The decision to halt the release in China is speculated to be about Tarantino's portrayal of Bruce Lee, who was of Chinese descent.
Filmmaker Quentin Tarantino will not be recutting his Leonardo DiCaprio and Brad Pitt-starrer Once Upon a Time in Hollywood to appease Chinese censors. According to a source, Tarantino is taking a take-it-or-leave-it stance in the wake of Chinese regulators pulling the film from the schedule a week before its release in the country, reports hollywoodreporter.com.
The film was scheduled to release in China on October 25. But the release of the acclaimed film has been put on hold indefinitely. Sony Pictures Entertainment didn't give any explanation for the delay. The decision to halt the release is speculated to be about Tarantino's portrayal of the late martial arts hero Bruce Lee, who was of Chinese descent.

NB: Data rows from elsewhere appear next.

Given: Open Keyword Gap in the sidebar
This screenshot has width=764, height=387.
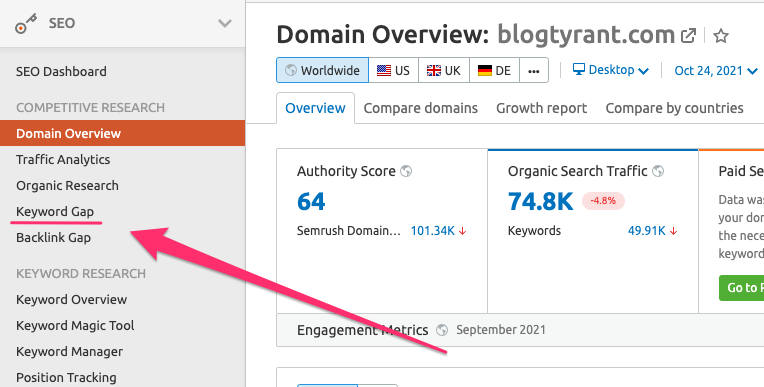Looking at the screenshot, I should pos(55,212).
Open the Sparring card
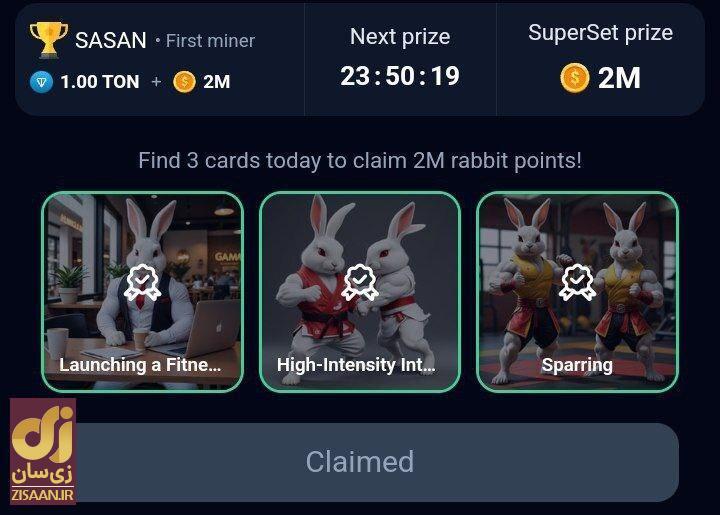This screenshot has width=720, height=515. pyautogui.click(x=578, y=292)
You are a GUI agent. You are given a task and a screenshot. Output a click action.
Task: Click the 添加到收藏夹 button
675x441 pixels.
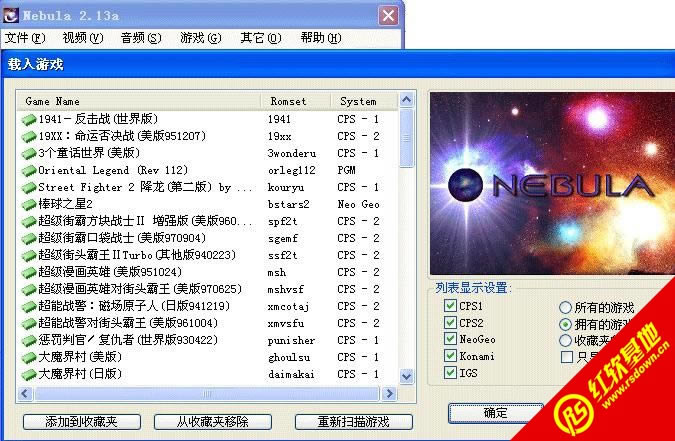[x=81, y=422]
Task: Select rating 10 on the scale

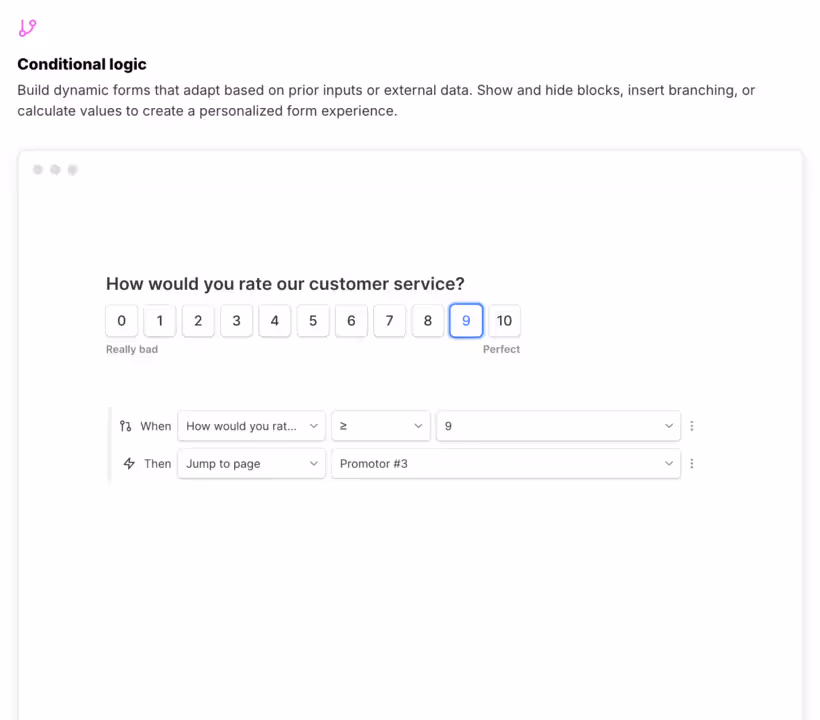Action: [504, 321]
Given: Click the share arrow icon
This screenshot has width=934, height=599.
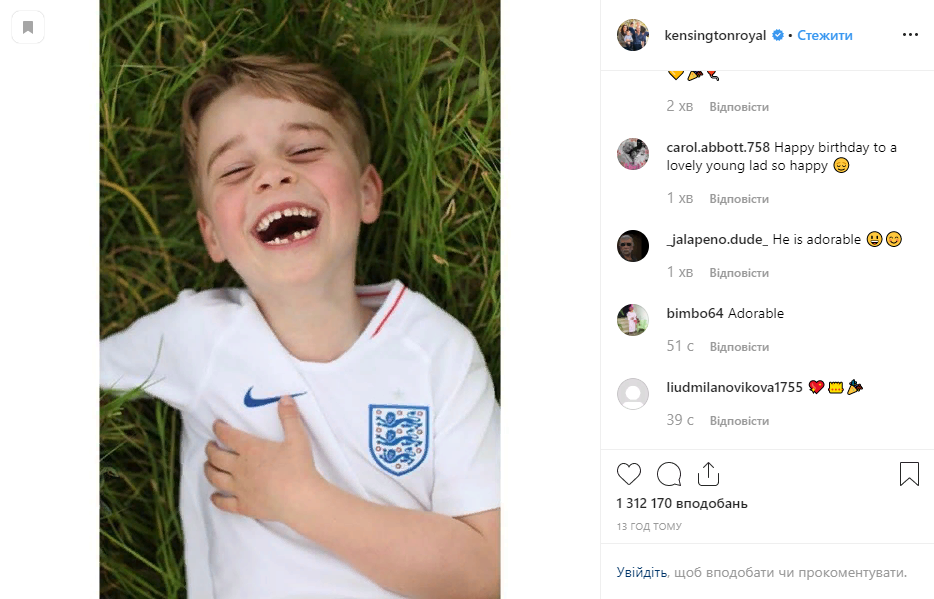Looking at the screenshot, I should point(708,474).
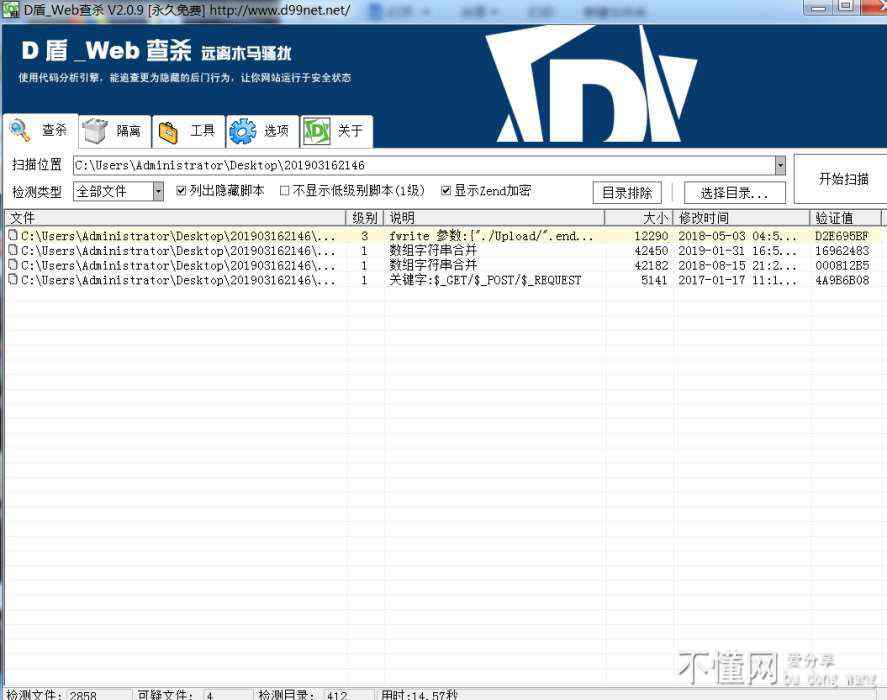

Sources close to Beijing-based Bona Film Group, which is one of the investors in the film, and China's Film Bureau, state that Bruce Lee's daughter, Shannon Lee, made an appeal to China's National Film Administration, asking that it demand changes to her father's portrayal.
In fact, friends and family of the action star have also criticised Tarantino for his portrayal of Lee, saying it doesn't resemble the real-life man and is instead a caricature. But Tarantino, who has final-cut rights included in his contract, has no plans to edit his film, since China has not given any explanation about what is objectionable in the film, reports hollywoodreporter.com
The plot revolves around aging star Rick Dalton (DiCaprio) and his stunt double Cliff Booth (Pitt). In a parallel storyline, Margot Robbie portrays Dalton's neighbour Sharon Tate, who was murdered by members of the Charles Manson family.
Tarantino has described Once Upon a Time in Hollywood as his love letter to Los Angeles of 1969. The film also has Al Pacino, Dakota Fanning, Kurt Russell, Lena Dunham and the late Luke Perry in other roles.